The Yankees earned their first three-game sweep at home this season and sliced Toronto’s lead in the AL East to 1.5 games.
“Big series for us,” reliever Adam Warren said after New York won for the seventh time in nine games.
“It’s nice to kind of see our team click a little bit and play some good baseball.”
Citing research by the Elias Sports Bureau, the Yankees said the winning streak against Toronto is their longest at home against one team since a 19-game run versus Cleveland from June, 1960-April, 1962.
Melky Cabrera and Edwin Encarnacion each hit a two-run homer for the Jays, who now have lost nine of 12 and were swept for the first time since Sept. 10-12 last season by the L.A. Angels.
Toronto has dropped 25-of-27 at Yankee Stadium dating to 2011 and hasn’t won in the Bronx since Aug. 29, 2012.
“Hey, if you’re going to play in prime time, you’ve got to perform on the big stage and we didn’t do it,” said Jays’ manager John Gibbons.
“We’re fully capable of doing it. We just didn’t do it,” he noted.
“It’ll be definitely good to move on.”
With closer David Robertson getting a rest, Adam Warren got two outs for his second save—ending a rhythm-less game that took three hours, 47 minutes to play.
Gibbons was on the field five times in the first six innings for four discussions with the umpires, plus a pitching change.
Phelps equaled his career high with 115 pitches and finished strong. He retired pinch-hitter Adam Lind with two on to end the sixth, then struck out two in a perfect seventh.
“We really pushed him tonight,” said Yankees’ manager Joe Girardi. “He did a great job.”
The right-hander was fired up, too, clenching his fist and yelling after freezing Jose Reyes for strike three with his final delivery.
Phelps also made a key defensive play to protect a one-run lead in the fifth. He got Reyes on a soft grounder with the infield in, pinning a runner at third, and then knocked down Cabrera’s two-out comebacker.
Phelps whirled around and scrambled to find the ball near the front of the mound, then zipped a throw to first just in time.

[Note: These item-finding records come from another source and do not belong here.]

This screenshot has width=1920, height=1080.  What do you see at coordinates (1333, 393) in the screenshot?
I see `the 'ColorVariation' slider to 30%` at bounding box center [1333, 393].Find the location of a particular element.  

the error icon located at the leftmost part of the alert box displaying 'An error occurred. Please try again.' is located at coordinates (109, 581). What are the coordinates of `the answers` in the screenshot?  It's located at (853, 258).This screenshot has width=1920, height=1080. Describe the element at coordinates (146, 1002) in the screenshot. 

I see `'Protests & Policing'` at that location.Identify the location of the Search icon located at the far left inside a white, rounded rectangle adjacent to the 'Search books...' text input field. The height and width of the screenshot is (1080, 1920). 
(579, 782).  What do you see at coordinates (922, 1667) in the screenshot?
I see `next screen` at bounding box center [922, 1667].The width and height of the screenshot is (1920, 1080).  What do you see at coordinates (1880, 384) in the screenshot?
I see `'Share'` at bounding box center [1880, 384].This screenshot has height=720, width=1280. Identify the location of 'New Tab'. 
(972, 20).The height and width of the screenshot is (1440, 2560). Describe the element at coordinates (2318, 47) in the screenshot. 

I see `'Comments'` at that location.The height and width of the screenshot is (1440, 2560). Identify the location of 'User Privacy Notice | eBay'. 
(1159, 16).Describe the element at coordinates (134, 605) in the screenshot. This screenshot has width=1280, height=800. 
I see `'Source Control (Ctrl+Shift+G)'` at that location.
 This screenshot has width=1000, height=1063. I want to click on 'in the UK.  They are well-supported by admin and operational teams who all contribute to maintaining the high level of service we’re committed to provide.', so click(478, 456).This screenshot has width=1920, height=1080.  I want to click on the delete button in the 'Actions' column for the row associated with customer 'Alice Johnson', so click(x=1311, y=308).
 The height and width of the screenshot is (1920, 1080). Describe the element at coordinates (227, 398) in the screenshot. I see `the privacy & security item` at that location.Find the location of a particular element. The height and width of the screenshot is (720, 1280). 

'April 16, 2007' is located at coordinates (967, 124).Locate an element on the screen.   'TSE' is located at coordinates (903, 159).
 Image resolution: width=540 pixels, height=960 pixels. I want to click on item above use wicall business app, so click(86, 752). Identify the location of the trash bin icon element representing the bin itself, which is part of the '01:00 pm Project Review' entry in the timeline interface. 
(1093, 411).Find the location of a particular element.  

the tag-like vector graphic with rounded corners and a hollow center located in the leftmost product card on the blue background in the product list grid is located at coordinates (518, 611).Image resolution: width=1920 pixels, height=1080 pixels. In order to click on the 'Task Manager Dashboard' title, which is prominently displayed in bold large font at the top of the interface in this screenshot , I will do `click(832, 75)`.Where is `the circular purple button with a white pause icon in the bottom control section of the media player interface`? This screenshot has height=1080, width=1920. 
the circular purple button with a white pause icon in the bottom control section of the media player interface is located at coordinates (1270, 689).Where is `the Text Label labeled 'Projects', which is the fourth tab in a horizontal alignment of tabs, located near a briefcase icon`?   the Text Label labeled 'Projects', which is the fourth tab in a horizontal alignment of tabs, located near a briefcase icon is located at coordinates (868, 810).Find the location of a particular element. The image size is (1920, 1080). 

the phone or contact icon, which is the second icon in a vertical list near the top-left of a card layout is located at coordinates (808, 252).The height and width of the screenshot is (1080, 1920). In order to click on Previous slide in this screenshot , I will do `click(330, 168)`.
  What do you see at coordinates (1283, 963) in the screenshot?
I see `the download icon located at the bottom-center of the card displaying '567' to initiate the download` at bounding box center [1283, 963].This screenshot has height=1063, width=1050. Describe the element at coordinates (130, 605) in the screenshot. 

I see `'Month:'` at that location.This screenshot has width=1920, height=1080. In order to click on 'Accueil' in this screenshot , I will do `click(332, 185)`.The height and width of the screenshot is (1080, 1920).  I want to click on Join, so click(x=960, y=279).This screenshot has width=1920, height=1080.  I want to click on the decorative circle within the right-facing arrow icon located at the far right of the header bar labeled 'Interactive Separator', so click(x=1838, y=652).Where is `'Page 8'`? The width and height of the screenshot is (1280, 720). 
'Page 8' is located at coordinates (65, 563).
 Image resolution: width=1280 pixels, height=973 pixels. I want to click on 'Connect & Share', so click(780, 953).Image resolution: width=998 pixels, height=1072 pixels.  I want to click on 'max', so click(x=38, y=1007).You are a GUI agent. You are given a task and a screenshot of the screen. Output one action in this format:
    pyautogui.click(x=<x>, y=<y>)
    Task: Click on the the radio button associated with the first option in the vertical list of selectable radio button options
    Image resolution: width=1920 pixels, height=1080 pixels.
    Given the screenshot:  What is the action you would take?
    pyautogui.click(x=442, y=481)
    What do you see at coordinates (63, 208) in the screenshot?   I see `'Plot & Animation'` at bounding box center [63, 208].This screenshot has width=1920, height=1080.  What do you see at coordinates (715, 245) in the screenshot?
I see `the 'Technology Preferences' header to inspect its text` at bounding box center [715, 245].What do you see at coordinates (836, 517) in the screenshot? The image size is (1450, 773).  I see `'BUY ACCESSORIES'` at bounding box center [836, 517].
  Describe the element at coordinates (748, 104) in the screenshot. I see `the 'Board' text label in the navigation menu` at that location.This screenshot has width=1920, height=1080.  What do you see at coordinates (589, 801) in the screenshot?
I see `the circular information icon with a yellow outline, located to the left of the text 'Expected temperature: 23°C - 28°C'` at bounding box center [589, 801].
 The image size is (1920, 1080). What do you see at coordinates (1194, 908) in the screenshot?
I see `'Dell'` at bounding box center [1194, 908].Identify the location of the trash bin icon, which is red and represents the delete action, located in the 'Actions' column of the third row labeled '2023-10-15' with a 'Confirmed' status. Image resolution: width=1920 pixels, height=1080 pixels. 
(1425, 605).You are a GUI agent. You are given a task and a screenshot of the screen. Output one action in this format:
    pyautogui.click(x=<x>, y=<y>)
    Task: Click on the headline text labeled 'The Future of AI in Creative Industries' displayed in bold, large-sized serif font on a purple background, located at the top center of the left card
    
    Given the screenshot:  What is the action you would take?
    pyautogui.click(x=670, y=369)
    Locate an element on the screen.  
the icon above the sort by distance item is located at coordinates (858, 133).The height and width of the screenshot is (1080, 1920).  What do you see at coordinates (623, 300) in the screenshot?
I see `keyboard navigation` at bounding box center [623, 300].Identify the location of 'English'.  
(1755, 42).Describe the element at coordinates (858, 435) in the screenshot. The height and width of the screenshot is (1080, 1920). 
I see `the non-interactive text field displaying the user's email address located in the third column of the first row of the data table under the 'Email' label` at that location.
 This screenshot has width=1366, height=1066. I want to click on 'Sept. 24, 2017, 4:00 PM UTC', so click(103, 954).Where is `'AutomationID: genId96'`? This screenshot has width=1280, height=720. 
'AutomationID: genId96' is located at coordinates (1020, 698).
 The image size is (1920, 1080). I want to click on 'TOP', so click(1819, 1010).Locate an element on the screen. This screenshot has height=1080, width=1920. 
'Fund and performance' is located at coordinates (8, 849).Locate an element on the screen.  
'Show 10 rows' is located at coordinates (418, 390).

“I knew that it went down,” Phelps said. “I knew it wasn’t going to be far away, I just had to get my eyes on it.
“Straight scramble mode as soon as it hit me.”
Cabrera tripped awkwardly over the bag and tumbled hard to the turf, but appeared to be fine.
Phelps also picked off Cabrera at second base with two runners on in the first inning and Encarnacion at the plate.
Both Phelps and Girardi called it the biggest play of the game.
“The way our team’s been playing right now, it’s exciting baseball,” Phelps added.
Making his Yankee Stadium debut, Hutchison (5-5) threw 38 pitches in the second inning and needed 76 to get through three.
He was pulled in the fifth trailing 3-2.
“You’ve got to make better pitches,” Hutchison stressed.
“When I got ahead I didn’t make good pitches to put them away, and I fell behind quite a bit, too.”
Elsewhere in the AL, Minnesota beat Chicago 4-2, Cleveland beat L.A. Angels 5-3 (10 innings), Detroit nipped Kansas City 2-1, Tampa Bay blanked Houston 5-0, and Oakland doubled Boston 4-2.
Over in the NL, Atlanta blanked Washington 3-0, Pittsburgh nipped Cincinnati 4-3 (12 innings), Milwaukee beat Arizona 4-1, New York shaded Miami 1-0, and Philadelphia downed St. Louis 4-1
San Diego beat Seattle 4-1 in the lone interleague game.